ABOUT THIS EXERCISE
Take the line that has "The height and width of the screenshot is (490, 700)." and all the lines that come after it in the records, and write them out again exactly. Add no other line.

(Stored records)
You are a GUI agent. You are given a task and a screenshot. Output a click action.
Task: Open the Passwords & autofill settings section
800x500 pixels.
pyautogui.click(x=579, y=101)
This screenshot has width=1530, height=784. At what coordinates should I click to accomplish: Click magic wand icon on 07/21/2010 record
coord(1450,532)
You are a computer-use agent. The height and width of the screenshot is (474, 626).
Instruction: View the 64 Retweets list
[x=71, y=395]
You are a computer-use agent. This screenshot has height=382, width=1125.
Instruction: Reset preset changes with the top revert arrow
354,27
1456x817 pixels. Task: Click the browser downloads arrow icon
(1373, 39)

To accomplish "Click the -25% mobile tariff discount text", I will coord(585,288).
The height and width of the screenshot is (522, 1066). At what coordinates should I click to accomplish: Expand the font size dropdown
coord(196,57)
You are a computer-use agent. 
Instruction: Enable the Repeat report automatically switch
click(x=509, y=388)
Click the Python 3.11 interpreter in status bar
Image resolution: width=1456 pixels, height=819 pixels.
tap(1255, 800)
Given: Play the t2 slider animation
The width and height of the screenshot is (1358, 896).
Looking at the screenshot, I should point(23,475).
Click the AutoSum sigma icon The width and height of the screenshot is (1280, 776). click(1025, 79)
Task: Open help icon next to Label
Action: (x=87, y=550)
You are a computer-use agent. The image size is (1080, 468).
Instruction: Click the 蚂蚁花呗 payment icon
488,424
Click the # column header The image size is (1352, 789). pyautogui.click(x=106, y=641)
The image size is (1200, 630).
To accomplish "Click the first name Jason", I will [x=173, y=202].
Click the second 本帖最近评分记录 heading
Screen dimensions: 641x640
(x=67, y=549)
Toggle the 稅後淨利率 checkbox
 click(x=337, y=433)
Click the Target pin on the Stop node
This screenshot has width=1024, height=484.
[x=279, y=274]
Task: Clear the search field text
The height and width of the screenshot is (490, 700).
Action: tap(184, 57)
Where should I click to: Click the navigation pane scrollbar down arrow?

WRITTEN RESPONSE
The height and width of the screenshot is (490, 700).
Action: tap(184, 57)
Where should I click to: Click the navigation pane scrollbar down arrow?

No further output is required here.